早在18世纪中叶,紫薇通过英国被引入美国东南部。到20世纪初,它已广泛种植于美国东西海岸地区[3]。20世纪60年代,原产于日本的Lagerstroemia fauriei被引入美国,并与Lagerstroemia indica进行杂交,这两个物种的杂交后代通常表现出优良的性状。张氏首次对中国的千屈菜属植物及其栽培品种进行了遗传资源的调查和收集[4]。截至目前,已成功培育出200多个杂交品种,这些品种在植株形态、花色、叶色以及抗病性等方面表现出丰富的多样性[2, 5, 6]。

在植株形态方面,节间的表型和解剖学观察表明,植株高度、节间长度与细胞数目之间存在显著的正相关关系,且节间长度受赤霉素的正向调控[7, 8]。利用转录组学和数量性状位点(QTL)作图,研究者鉴定了与紫薇矮化性状调控相关的差异表达基因(DEGs)和QTLs[7, 9]。

尽管紫薇的花色较为丰富,但仍缺乏蓝色、黄色、橙色和绿色花朵。研究表明,类黄酮是决定紫薇花瓣颜色的关键因素[10]。在叶色方面,花青素和叶绿素分别被认为是紫色叶片和黄色叶片的主要决定因素[11, 12]。然而,L. indica这些性状形成的分子机制仍不清楚。

Over the last 20 years, genomics research in higher plants, especially in Gramineae, Brassicaceae, Orchidaceae, and Rosaceae, has made great advances [13]. With the reduction in sequencing cost, population resequencing based on high-quality genomes can yield a large amount of variation information and multiple types of molecular markers, which are very helpful in the study of population evolution and domestication and for discovering candidate genes associated with target traits based on the genome-wide association study (GWAS) technique [1415]. However, the absence of reference genomes for Myrtaceae species has limited our understanding of systematic genomics research.
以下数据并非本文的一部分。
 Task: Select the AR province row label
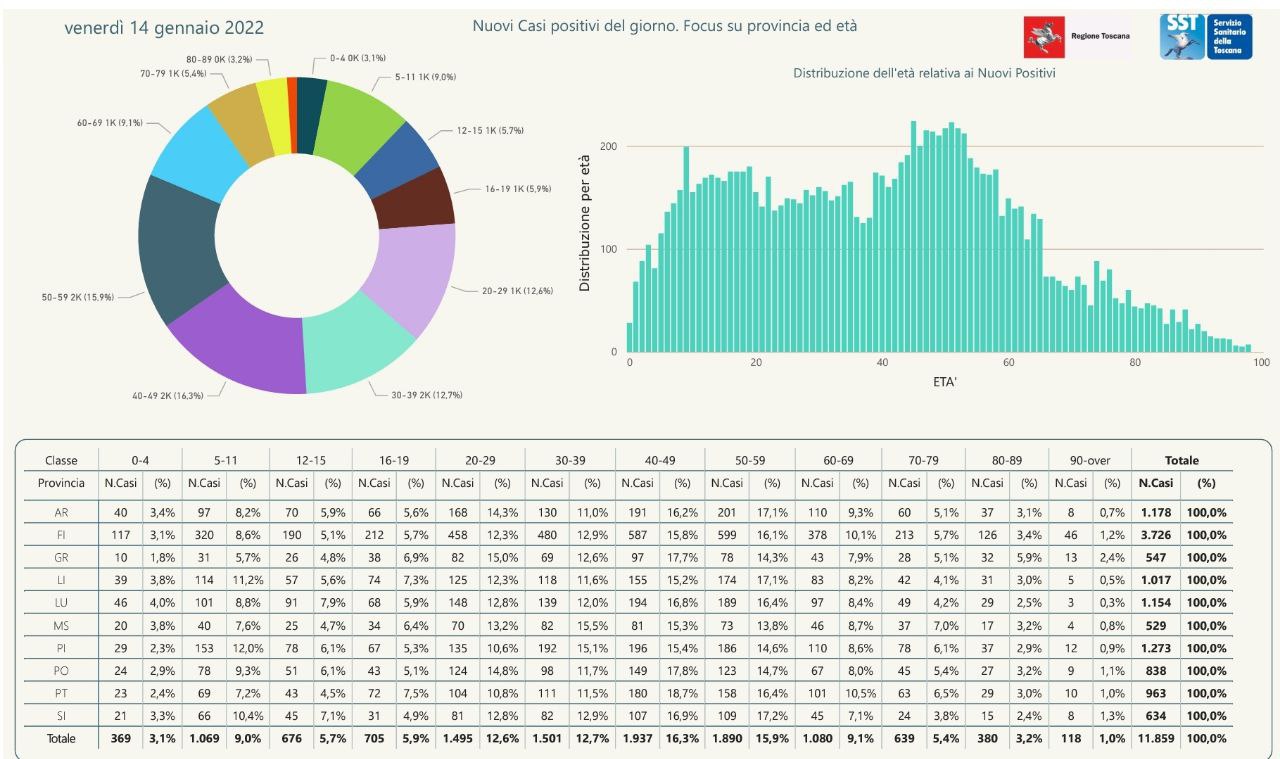[x=61, y=512]
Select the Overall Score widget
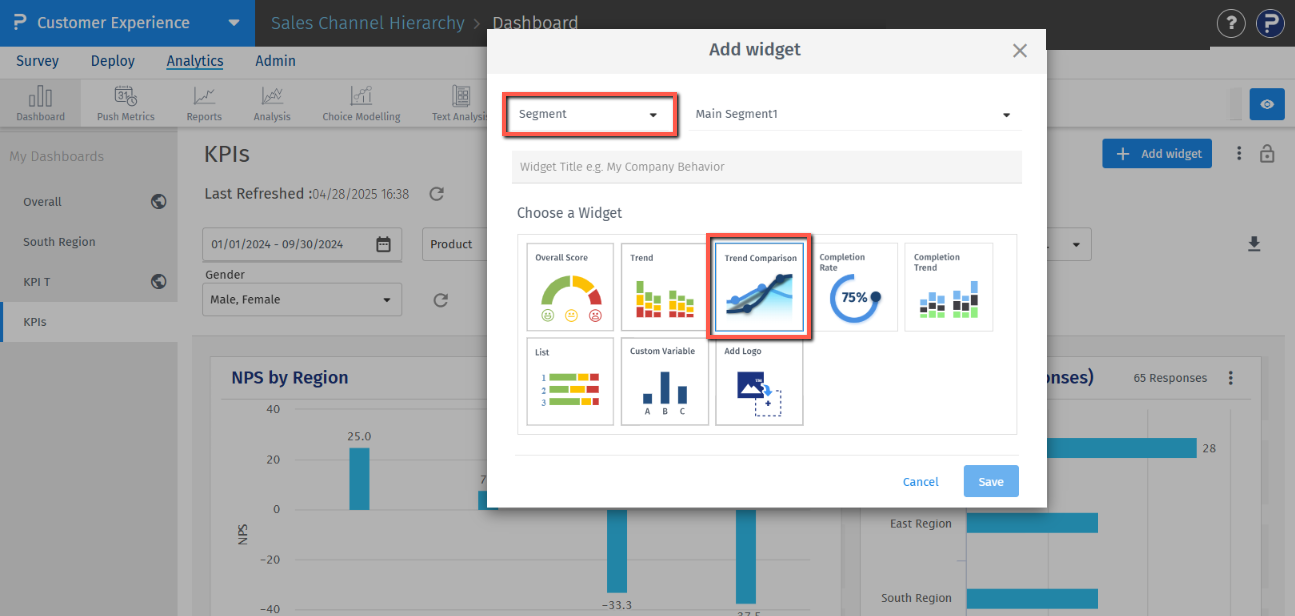This screenshot has height=616, width=1295. point(570,287)
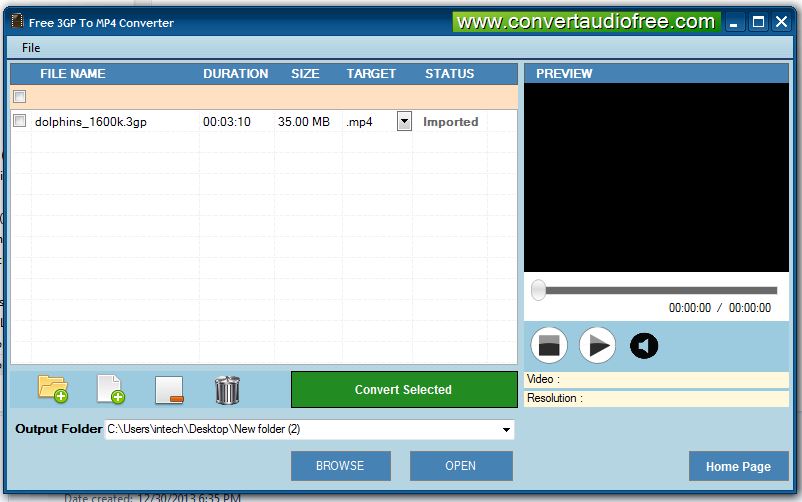
Task: Open the .mp4 target format dropdown
Action: (404, 121)
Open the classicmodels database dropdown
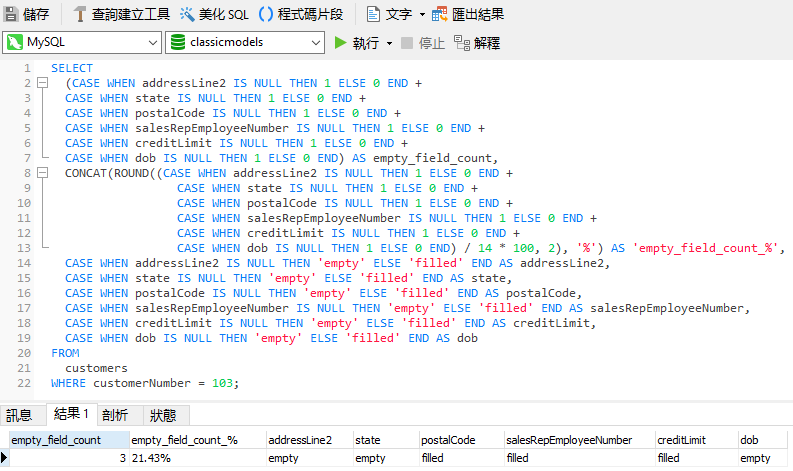 tap(315, 43)
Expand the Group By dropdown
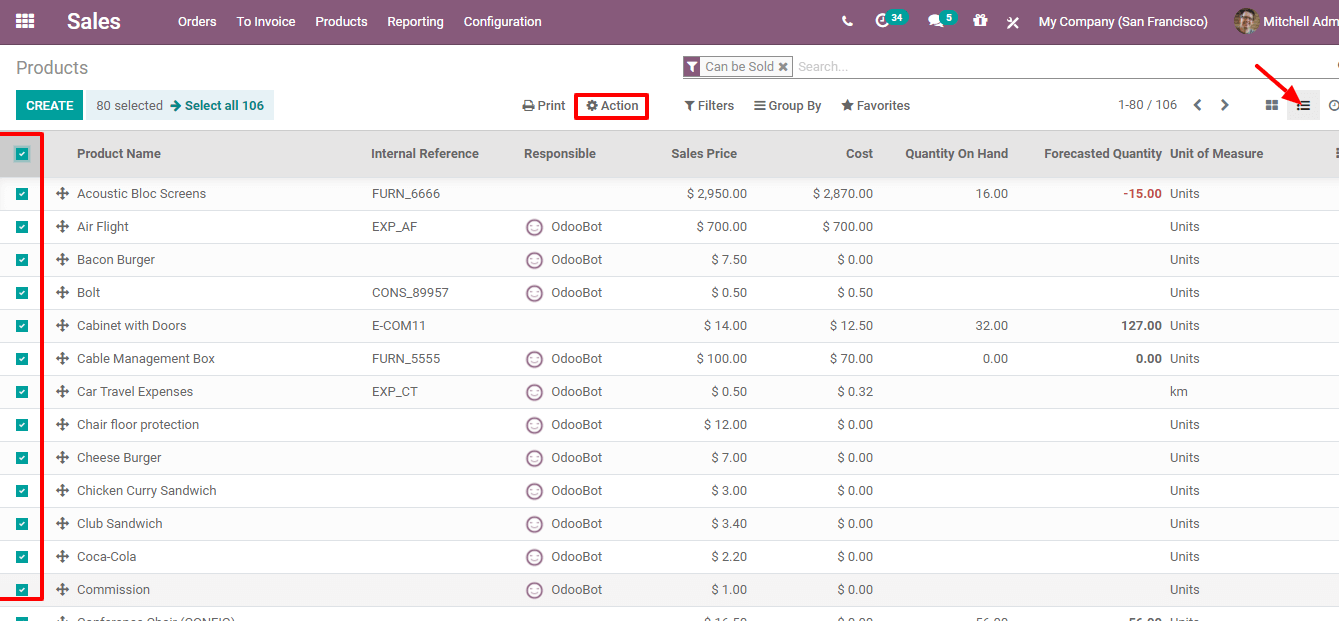Viewport: 1339px width, 621px height. click(788, 106)
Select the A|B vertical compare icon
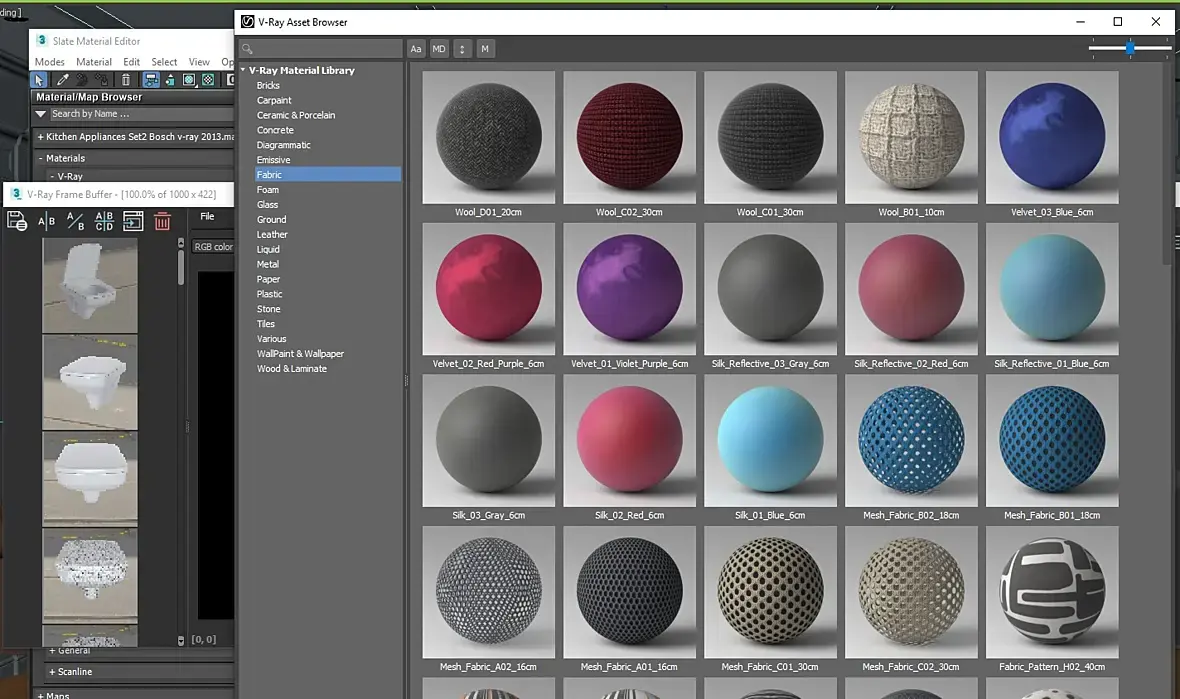The image size is (1180, 699). 46,221
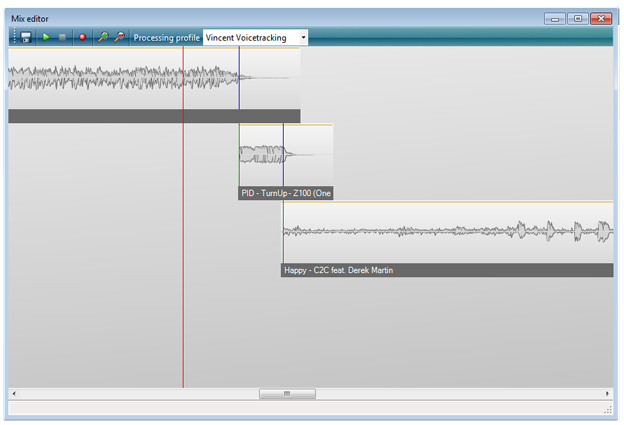Image resolution: width=624 pixels, height=425 pixels.
Task: Click the resize grip in bottom-right corner
Action: pyautogui.click(x=608, y=410)
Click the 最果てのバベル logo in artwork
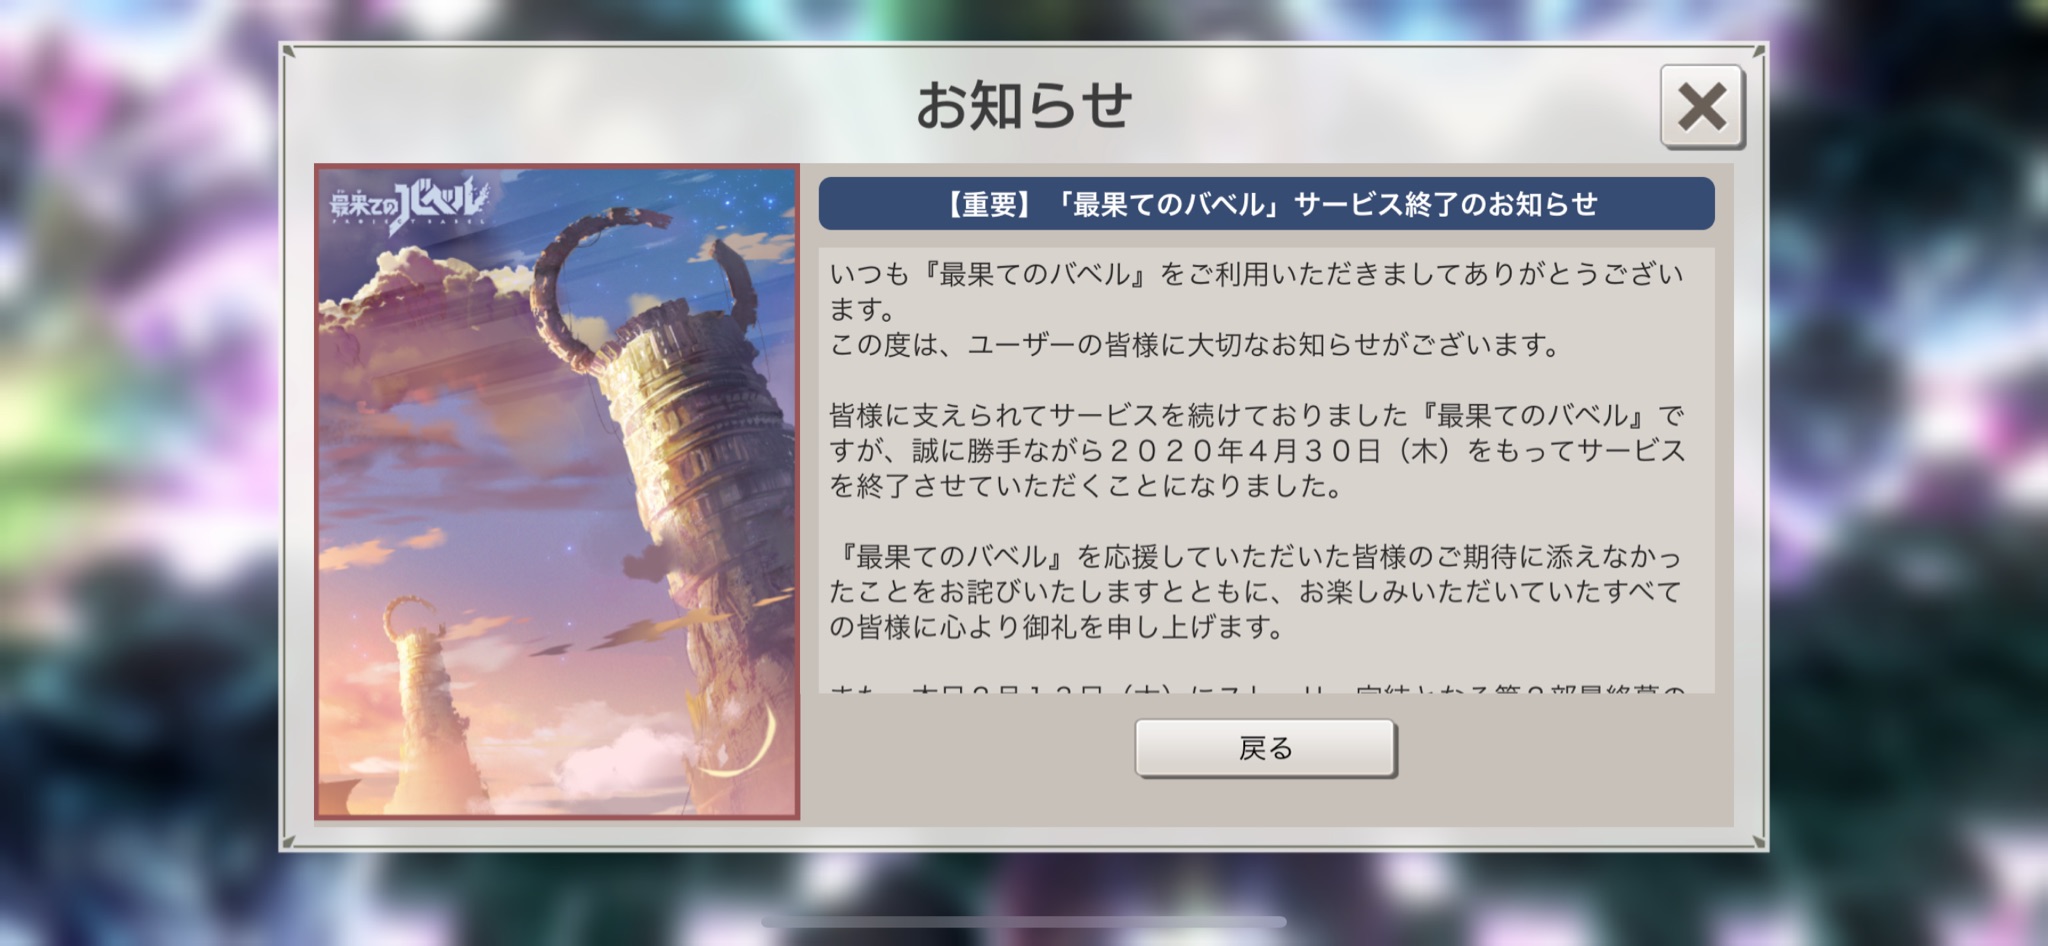The height and width of the screenshot is (946, 2048). (408, 205)
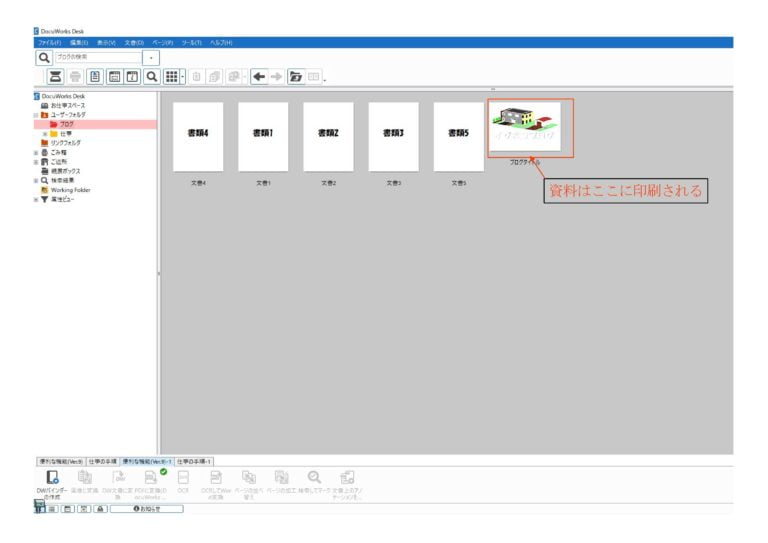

Based on high-quality genomes, new insights can be gained from the analysis of the formation and evolution of important traits. In Myrtales, except for the reports that the genomes of eucalyptus (Eucalyptus grandis) [16], pomegranate (Punica granatum) [17], water caltrop (Trapa natans) [18], clove (Syzygium aromaticum) [19], and other economic tree species have been completed, only the whole set of mangrove genomes is left to explore the evolution process of tropical coastal ecosystems [20]. Whole-genome duplication (WGD), which took place during the evolutionary history of the majority of plant species and offered the potential for new functions and species diversity, could also improve species fitness and resistance. Myrtaceae plants such as Rhodomyrtus tomentosaE. grandis and P. granatum shared a WGD event from 66.58 to 95.5 million years ago (MYA).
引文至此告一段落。